Kak Ziggy aku nggak jadi minta maaf karena baru membaca karyamu sekarang. Soalnya kalau aku baca di tahun 2015 (kemungkinan aku masih kelas 1 SMP) aku nggak mungkin bisa memahami dengan baik perasaan Ava dan P. Paling kalau aku baca saat itu, aku cuma menangis akhirnya. 

Aku bersyukur bacanya sekarang. Jadi aku bisa melihat sisi dunia yang berbeda dari cerita mereka. Aku juga nggak nangis kok endingnya, karena sudah feeling saja mereka bakal melakukan 'itu'. Hahaha (tertawa menyesakkan). 

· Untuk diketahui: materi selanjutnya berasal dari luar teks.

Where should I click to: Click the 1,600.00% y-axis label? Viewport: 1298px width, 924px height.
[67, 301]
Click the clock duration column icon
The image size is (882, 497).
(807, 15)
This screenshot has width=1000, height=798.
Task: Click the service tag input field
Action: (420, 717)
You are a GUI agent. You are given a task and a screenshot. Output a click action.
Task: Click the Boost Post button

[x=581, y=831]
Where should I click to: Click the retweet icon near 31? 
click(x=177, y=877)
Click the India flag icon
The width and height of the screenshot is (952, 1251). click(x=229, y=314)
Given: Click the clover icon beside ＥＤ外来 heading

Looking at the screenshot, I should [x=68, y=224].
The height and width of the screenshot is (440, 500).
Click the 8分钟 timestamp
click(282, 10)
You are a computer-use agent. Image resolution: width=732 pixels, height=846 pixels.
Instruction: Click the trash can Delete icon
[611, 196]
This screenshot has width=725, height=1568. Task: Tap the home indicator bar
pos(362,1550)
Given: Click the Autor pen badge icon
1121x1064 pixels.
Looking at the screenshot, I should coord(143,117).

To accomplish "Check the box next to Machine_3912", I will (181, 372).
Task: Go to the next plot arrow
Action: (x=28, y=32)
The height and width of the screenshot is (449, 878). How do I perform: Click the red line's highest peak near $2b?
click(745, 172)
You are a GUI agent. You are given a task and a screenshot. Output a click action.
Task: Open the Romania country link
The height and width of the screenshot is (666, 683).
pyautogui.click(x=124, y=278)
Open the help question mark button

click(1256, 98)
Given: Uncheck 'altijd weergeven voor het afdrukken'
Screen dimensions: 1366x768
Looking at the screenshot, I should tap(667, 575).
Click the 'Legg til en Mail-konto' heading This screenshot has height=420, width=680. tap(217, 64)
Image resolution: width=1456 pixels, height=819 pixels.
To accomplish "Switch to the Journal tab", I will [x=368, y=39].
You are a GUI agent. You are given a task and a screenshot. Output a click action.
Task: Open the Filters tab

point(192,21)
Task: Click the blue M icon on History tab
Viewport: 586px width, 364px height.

Tapi maaf aku bacanya gratisan di App iPusnas, soalnya negara nggak becus buat kebijakan buat harga buku fisik lebih terjangkau. 

Oh iya sampai lupa, buat pembaca tulisanku terima kasih ya sudah membaca sampai akhir. Inti tulisan ini sebenarnya aku mau review buku Di Tanah Lada, juga menyinggung peran orang dewasa ke anak-anak. 

Btw, kalian juga bisa membacanya di iPusnas kalau mau perasaannya jadi naik-turun pas baca buku ini. Aplikasi iPusnas bisa diakses gratis kok. Selamat membaca!

Terakhir, rating sempurna 5/5 untuk cinta-cintaku Ava dan P. Walaupun ending tidak manusiawi untuk kesehatan batin tapi aku tetap suka cerita ini. 


Catatan : Kayaknya efek gaya penceritaan Ava tulisanku jadi ikutan begini hahaha.